PHOENIX – COVID-19 may be able to force the cancelation of events, but it can’t cancel out traditions. For 11 years, country music lovers in the Valley of the Sun have gathered for the KNIX BBQ and Beer Festival, enjoying on stage performances, along with things like a petting zoo, games and food pits serving “finger licking good” ribs. With this year’s live event postponed, HDE Agency, its organizer, has moved the festival online with a series of five livestreamed Saturday shows.
They don’t have a petting zoo (viewers will have to rely on their own dogs and cats for that), and they’re not cooking up any finger licking good treats, but the livestreams are offering generous servings of country music. Supporting these performances are a John Garberson-designed lightshow that features CHAUVET Professional Maverick and Rogue fixtures supplied by Creative BackStage. (Pro Production provided the audio.)
Taking place on a temporary stage in a converted studio in the Creative BackStage warehouse, the livestreams do not attempt to replicate the look of a festival. Instead, they aim for a laid back “at home feel.” Although large enough to allow safe social distancing, the stage is relatively small — and the show’s video engineer TJ Watson, along with the two camera operators, Jamie Rivera and Wes Webb, keep their angles tight and neat.

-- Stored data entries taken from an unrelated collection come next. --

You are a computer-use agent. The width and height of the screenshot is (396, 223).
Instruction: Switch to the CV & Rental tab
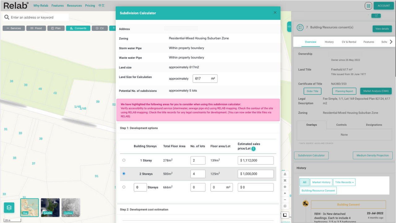349,42
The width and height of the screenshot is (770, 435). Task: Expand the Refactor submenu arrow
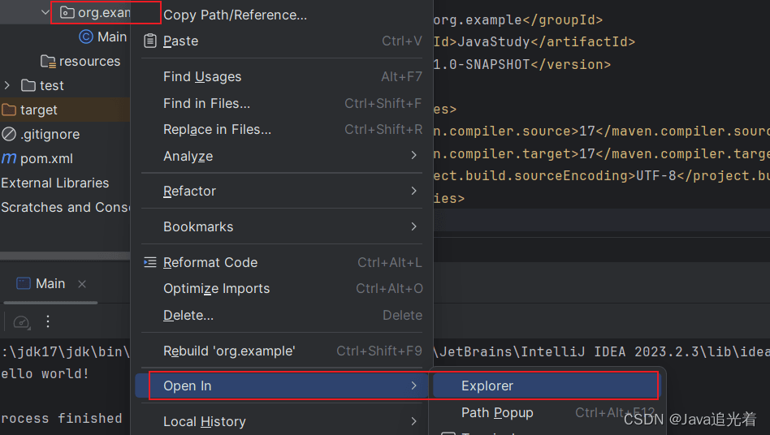point(413,191)
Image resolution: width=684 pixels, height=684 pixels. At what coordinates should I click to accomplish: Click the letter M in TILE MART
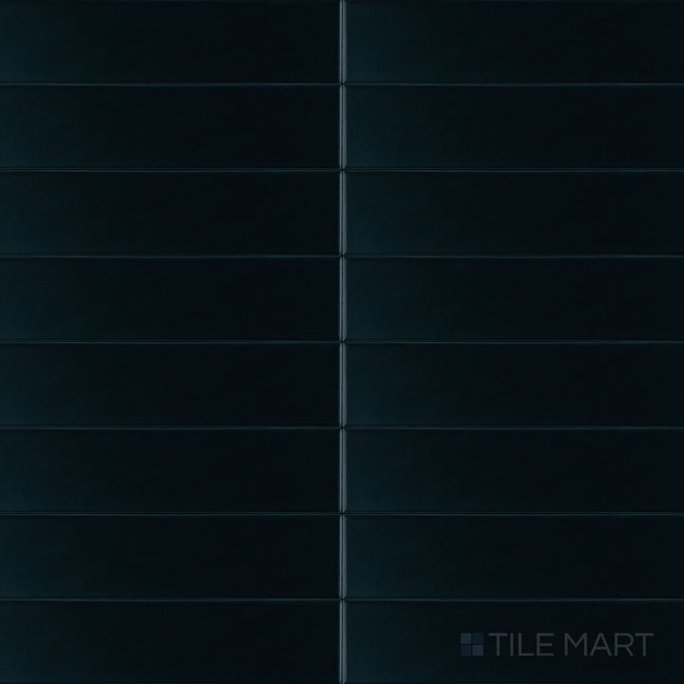pyautogui.click(x=577, y=644)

“We treat livestream shows as their own medium, not scaled down versions of a festival stage,” said lighting designer Garberson, who also directed the video shoot. “We want to create a sense of engagement with the viewer, regardless of the size screen they’re watching this on.”
Despite any limitations in stage size, Garberson was able to create engaging looks that reflected the emotional energy of the music. Relying on deeply saturated colors to convey different moods and intricate light angles, along with some crisp gobos to add depth to the stage, he was able to keep a continuous flow of interesting looks going throughout the one-hour livestreams, which also include question-and-answer sessions with the artists.
Most of the gobos were projected on to either side of the stage, funneling attention toward the center, to create tighter looks for small screens. Adding to the sense of intimacy were the drapes that ran across the back of the stage, with eight Rogue R2 Washes, located on two 10-foot truss towers peeking through the spaces between them.
The RGBW Rogue R2 Wash fixtures were used to color wash the stage and back light different performers. Also key to the rig, were the four Maverick MK2 Spot fixtures that were positioned on the floor across the width of the stage. From this position, the 440-watt moving LED fixtures were used to create gobo patterns and to project crossing shafts of light. Relying on the wide zoom range (13ﹾ to 37ﹾ) of the Maverick units, Garberson was able to control coverage areas in the relatively tight space.
“This isn’t the type of space we’re normally accustomed to working in, but by pulling together, we were able to create some nice looks,” said Garberson, who notes that his team’s goal was to give fans “a true taste of the BBQ and Beer Festival.” With the exception of serving up mouthwatering ribs, they were able to do just that.